▸ TASK BRIEF
In the listing below, locate the line that contains "Instruction: Select the 全部 thread filter" and the line that contains "You are a computer-use agent. The height". Restate word for word those two lines and every line between them, and nothing else.

▸ STORED DATA
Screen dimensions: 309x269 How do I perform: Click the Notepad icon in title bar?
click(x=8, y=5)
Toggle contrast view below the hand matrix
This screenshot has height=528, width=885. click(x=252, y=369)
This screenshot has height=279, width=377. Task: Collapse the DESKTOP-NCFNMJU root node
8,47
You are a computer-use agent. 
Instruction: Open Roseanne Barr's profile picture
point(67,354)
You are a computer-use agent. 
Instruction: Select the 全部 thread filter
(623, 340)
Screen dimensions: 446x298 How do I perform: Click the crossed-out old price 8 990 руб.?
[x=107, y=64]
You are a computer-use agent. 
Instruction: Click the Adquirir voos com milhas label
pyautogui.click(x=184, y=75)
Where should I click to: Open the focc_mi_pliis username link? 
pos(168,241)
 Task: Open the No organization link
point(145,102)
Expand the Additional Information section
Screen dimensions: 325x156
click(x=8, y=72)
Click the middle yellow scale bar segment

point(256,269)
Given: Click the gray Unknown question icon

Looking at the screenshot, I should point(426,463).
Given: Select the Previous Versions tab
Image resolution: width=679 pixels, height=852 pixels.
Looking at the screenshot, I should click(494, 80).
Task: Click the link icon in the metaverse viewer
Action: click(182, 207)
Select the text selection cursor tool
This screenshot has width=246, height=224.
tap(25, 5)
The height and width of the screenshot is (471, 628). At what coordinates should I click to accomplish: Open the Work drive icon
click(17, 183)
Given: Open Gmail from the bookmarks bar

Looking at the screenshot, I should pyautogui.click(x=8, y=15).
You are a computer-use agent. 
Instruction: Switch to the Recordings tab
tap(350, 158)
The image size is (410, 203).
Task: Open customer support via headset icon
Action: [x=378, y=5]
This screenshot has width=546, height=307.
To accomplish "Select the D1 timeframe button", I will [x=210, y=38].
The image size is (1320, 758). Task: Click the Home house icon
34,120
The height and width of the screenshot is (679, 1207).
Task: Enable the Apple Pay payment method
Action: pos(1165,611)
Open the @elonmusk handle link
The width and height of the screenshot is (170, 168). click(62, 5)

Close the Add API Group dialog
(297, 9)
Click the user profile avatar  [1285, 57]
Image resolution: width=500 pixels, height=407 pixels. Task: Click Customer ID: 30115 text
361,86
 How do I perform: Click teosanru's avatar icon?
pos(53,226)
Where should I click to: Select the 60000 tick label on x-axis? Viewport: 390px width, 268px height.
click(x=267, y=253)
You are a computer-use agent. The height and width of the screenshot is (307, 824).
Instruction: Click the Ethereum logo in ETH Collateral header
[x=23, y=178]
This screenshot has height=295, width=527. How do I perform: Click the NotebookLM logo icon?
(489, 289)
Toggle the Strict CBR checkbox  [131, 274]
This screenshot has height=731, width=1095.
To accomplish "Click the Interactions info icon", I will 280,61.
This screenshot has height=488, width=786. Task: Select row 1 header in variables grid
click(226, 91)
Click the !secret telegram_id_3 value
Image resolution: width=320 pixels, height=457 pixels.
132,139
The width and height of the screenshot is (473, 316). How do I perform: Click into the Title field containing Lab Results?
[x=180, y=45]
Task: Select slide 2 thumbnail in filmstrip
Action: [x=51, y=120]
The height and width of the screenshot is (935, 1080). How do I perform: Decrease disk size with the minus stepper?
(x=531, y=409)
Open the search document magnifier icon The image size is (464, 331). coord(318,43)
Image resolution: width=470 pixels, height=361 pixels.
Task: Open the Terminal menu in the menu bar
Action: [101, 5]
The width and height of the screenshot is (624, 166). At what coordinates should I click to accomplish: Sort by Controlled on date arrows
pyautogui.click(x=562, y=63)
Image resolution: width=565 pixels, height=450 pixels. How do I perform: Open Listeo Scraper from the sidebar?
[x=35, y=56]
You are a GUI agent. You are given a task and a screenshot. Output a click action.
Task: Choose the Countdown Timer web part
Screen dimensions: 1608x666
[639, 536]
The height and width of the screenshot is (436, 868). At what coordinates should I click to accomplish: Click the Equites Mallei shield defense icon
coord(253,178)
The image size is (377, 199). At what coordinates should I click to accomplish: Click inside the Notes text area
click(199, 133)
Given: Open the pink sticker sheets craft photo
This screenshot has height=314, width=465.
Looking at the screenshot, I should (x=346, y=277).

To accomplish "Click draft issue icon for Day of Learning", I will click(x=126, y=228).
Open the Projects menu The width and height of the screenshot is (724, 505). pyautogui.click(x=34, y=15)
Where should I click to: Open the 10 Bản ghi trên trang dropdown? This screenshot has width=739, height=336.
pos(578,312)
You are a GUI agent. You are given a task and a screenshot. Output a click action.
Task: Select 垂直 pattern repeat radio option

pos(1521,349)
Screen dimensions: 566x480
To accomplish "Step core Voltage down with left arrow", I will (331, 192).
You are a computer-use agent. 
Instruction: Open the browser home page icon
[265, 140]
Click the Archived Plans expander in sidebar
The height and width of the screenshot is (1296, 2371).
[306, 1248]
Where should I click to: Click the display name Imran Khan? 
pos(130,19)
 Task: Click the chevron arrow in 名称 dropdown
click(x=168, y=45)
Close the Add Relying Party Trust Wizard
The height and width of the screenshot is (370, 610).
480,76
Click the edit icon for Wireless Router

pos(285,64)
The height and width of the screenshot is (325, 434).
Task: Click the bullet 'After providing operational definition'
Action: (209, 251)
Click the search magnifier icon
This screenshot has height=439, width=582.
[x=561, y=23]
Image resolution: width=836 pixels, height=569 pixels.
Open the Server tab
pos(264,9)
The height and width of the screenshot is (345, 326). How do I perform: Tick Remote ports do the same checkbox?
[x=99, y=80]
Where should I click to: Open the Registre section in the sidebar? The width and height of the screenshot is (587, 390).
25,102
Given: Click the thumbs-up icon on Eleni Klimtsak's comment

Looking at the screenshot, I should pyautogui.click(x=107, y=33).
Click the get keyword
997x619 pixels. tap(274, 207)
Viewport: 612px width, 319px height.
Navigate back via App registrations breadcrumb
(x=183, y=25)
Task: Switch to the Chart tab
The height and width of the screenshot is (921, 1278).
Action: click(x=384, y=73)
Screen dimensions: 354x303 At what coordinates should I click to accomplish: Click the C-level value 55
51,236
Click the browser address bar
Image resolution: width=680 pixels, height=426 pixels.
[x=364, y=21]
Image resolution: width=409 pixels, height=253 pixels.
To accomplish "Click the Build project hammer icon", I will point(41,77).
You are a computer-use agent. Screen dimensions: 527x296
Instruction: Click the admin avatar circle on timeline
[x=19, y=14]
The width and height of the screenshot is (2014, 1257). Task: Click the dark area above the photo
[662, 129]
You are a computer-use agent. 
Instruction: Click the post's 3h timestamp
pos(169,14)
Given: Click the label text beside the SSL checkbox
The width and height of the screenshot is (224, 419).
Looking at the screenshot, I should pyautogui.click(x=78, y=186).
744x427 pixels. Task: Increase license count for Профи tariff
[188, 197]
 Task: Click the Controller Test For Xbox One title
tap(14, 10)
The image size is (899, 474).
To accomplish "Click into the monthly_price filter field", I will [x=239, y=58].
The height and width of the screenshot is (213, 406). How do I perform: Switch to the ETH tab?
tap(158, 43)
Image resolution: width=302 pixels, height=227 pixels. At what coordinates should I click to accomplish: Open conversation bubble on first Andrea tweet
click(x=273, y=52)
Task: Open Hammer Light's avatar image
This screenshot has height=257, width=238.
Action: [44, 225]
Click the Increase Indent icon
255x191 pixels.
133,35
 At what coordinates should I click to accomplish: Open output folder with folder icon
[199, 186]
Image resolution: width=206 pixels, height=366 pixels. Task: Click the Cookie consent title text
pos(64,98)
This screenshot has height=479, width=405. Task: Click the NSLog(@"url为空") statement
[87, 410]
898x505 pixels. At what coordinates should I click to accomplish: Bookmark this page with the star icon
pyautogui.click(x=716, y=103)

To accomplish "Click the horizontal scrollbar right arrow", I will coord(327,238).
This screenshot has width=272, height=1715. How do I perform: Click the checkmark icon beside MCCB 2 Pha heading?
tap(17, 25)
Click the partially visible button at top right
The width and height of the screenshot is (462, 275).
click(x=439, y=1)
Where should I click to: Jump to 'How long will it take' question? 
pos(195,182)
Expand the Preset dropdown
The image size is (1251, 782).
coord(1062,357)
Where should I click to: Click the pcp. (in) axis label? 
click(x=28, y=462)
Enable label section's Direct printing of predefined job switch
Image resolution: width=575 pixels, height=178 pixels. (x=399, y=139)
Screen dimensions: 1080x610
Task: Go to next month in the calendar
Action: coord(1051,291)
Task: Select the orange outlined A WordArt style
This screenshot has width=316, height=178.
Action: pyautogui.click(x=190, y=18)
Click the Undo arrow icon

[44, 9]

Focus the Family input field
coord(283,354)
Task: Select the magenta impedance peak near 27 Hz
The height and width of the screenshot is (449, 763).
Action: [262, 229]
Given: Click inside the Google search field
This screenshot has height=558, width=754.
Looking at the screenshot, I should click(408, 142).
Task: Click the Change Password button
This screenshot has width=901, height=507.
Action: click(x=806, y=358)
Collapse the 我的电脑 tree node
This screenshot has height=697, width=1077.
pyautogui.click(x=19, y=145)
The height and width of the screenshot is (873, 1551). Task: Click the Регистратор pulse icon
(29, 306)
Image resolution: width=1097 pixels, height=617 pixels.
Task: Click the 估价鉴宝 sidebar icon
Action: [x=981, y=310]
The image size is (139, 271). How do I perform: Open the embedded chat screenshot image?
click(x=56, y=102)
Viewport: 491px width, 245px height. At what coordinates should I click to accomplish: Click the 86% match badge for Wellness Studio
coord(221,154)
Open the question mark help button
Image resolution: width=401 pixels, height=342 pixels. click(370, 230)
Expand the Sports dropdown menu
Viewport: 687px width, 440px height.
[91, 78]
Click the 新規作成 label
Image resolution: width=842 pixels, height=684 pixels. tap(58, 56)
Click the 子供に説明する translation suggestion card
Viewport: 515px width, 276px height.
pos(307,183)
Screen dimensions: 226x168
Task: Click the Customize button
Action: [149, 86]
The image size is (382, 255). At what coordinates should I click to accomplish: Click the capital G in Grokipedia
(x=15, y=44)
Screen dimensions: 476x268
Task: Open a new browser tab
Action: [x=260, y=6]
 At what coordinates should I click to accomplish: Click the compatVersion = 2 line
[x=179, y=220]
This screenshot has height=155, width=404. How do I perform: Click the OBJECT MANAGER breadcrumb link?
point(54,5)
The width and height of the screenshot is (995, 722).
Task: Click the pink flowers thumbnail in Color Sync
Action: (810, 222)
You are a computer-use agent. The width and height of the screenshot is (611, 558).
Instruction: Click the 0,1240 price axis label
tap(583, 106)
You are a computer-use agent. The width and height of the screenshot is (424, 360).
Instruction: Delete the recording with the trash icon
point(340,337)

▸ RESULT
Instruction: Select the 全部 thread filter
(623, 340)
Screen dimensions: 446x298 How do I perform: Click the crossed-out old price 8 990 руб.?
[x=107, y=64]
You are a computer-use agent. 
Instruction: Click the Adquirir voos com milhas label
pyautogui.click(x=184, y=75)
Where should I click to: Open the focc_mi_pliis username link? 
pos(168,241)
 Task: Open the No organization link
point(145,102)
Expand the Additional Information section
Screen dimensions: 325x156
click(x=8, y=72)
Click the middle yellow scale bar segment

point(256,269)
Given: Click the gray Unknown question icon

Looking at the screenshot, I should point(426,463).
Given: Select the Previous Versions tab
Image resolution: width=679 pixels, height=852 pixels.
Looking at the screenshot, I should click(494, 80).
Task: Click the link icon in the metaverse viewer
Action: click(182, 207)
Select the text selection cursor tool
This screenshot has width=246, height=224.
tap(25, 5)
The height and width of the screenshot is (471, 628). At what coordinates should I click to accomplish: Open the Work drive icon
click(17, 183)
Given: Open Gmail from the bookmarks bar

Looking at the screenshot, I should pyautogui.click(x=8, y=15).
You are a computer-use agent. 
Instruction: Switch to the Recordings tab
tap(350, 158)
The image size is (410, 203).
Task: Open customer support via headset icon
Action: [x=378, y=5]
This screenshot has width=546, height=307.
To accomplish "Select the D1 timeframe button", I will [x=210, y=38].
The image size is (1320, 758). Task: Click the Home house icon
34,120
The height and width of the screenshot is (679, 1207).
Task: Enable the Apple Pay payment method
Action: pos(1165,611)
Open the @elonmusk handle link
The width and height of the screenshot is (170, 168). click(62, 5)

Close the Add API Group dialog
(297, 9)
Click the user profile avatar  [1285, 57]
Image resolution: width=500 pixels, height=407 pixels. Task: Click Customer ID: 30115 text
361,86
 How do I perform: Click teosanru's avatar icon?
pos(53,226)
Where should I click to: Select the 60000 tick label on x-axis? Viewport: 390px width, 268px height.
click(x=267, y=253)
You are a computer-use agent. The height and width of the screenshot is (307, 824).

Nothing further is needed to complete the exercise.